= What is required =
Search the listing below for the line containing "Where should I click to: Click". From there through the line containing "Given: Click the", transcribe every line exactly, both ends included.

= The data =
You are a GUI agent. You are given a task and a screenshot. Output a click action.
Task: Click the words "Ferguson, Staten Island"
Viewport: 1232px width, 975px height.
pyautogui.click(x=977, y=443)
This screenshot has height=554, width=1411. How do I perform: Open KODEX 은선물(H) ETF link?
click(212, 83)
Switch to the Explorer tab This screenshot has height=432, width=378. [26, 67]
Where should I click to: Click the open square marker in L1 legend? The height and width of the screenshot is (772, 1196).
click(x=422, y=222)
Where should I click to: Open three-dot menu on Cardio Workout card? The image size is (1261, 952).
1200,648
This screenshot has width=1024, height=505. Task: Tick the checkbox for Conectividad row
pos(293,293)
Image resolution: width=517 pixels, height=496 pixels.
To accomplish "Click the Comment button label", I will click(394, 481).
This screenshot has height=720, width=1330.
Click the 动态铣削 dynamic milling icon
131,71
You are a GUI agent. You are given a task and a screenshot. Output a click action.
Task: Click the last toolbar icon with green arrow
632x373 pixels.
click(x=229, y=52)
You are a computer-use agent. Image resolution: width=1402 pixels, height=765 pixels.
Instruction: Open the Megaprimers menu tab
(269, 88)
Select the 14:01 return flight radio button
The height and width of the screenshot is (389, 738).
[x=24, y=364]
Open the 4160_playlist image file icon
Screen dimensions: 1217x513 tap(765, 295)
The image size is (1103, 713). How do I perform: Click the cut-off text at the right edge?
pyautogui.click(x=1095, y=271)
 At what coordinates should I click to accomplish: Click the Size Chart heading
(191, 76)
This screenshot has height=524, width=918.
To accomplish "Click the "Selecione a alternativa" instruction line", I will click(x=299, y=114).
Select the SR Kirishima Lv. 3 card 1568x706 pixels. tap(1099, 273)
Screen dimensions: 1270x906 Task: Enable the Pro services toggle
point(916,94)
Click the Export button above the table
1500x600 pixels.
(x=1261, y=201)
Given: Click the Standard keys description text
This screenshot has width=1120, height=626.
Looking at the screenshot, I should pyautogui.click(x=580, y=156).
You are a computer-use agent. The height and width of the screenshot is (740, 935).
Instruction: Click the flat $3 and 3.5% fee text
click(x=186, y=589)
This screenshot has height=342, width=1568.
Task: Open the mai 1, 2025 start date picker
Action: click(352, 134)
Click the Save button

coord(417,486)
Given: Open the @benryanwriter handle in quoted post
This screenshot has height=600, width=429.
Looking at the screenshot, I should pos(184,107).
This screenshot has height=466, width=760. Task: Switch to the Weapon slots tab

= Exercise response =
Where should I click to: Click the open square marker in L1 legend? The height and width of the screenshot is (772, 1196).
click(x=422, y=222)
Where should I click to: Open three-dot menu on Cardio Workout card? The image size is (1261, 952).
1200,648
This screenshot has width=1024, height=505. Task: Tick the checkbox for Conectividad row
pos(293,293)
Image resolution: width=517 pixels, height=496 pixels.
To accomplish "Click the Comment button label", I will click(394, 481).
This screenshot has height=720, width=1330.
Click the 动态铣削 dynamic milling icon
131,71
You are a GUI agent. You are given a task and a screenshot. Output a click action.
Task: Click the last toolbar icon with green arrow
632x373 pixels.
click(x=229, y=52)
You are a computer-use agent. Image resolution: width=1402 pixels, height=765 pixels.
Instruction: Open the Megaprimers menu tab
(269, 88)
Select the 14:01 return flight radio button
The height and width of the screenshot is (389, 738).
[x=24, y=364]
Open the 4160_playlist image file icon
Screen dimensions: 1217x513 tap(765, 295)
The image size is (1103, 713). How do I perform: Click the cut-off text at the right edge?
pyautogui.click(x=1095, y=271)
 At what coordinates should I click to accomplish: Click the Size Chart heading
(191, 76)
This screenshot has height=524, width=918.
To accomplish "Click the "Selecione a alternativa" instruction line", I will click(x=299, y=114).
Select the SR Kirishima Lv. 3 card 1568x706 pixels. tap(1099, 273)
Screen dimensions: 1270x906 Task: Enable the Pro services toggle
point(916,94)
Click the Export button above the table
1500x600 pixels.
(x=1261, y=201)
Given: Click the Standard keys description text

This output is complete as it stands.